The idea of not-invented-here for learning resources and teaching practices is a pretty simple way to talk about a deep challenge. Sometimes that simplicity can be useful or even humorous, e.g., I get a laugh when I hear the toothbrush theory used:  “everyone wants a toothbrush, everyone needs one, everyone has one, but no one wants to use anyone else’s”.

However, the not-invented-here characterization is more of a concern when it is portrayed as an inevitable result of ‘faculty intransigence’ or ‘resistance’ ‒ that is, as ‘their problem’ or even ‘a problem with them’. I want to explore in this post an alternate way to frame the discussion, which I hope moves us toward a wider ownership of the challenges we all face in diffusing and adapting innovations teaching and learning. The alternate conception focuses instead on emotional ownership, i.e., “the degree to which individuals or groups perceive that knowledge or resources belong to them”.

I think it’s a lot more constructive to note that faculty members naturally have high emotional ownership of the learning resources and teaching practices that ‘we have created ourselves’, and low emotional ownership of similar resources and practices from beyond their defined ‘us’. And that concentrates our attention on ways to expand the circle that encompasses ‘us’ ‒ or as the title above suggests, ways to bypass ‘not invented here’ by building ‘a Bigger Here’.

——

* Task
Transcribe the passage on not-invented-here above word for word, from "I think it’s" to "building ‘a Bigger Here’.".

* Given material
——

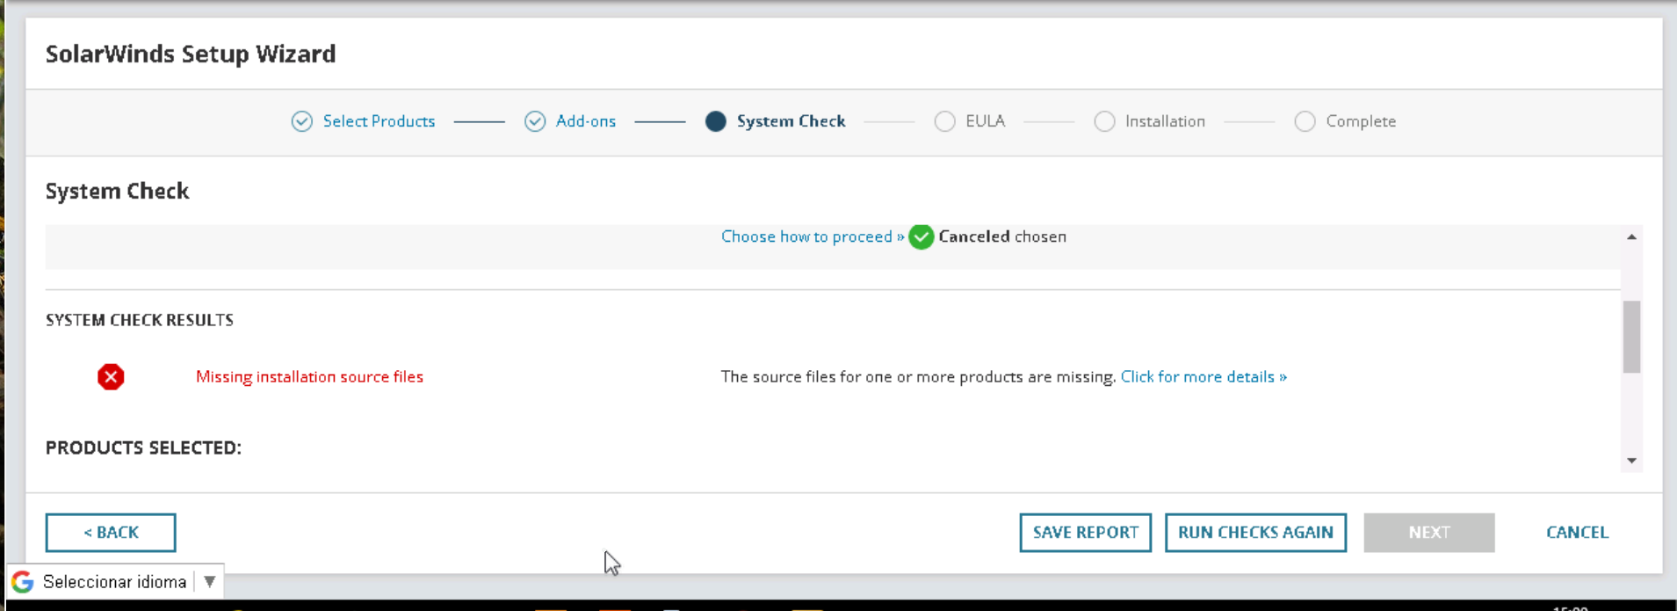Click the Add-ons step checkmark icon
Viewport: 1677px width, 611px height.
tap(535, 121)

——

* Output of the exercise
I think it’s a lot more constructive to note that faculty members naturally have high emotional ownership of the learning resources and teaching practices that ‘we have created ourselves’, and low emotional ownership of similar resources and practices from beyond their defined ‘us’. And that concentrates our attention on ways to expand the circle that encompasses ‘us’ ‒ or as the title above suggests, ways to bypass ‘not invented here’ by building ‘a Bigger Here’.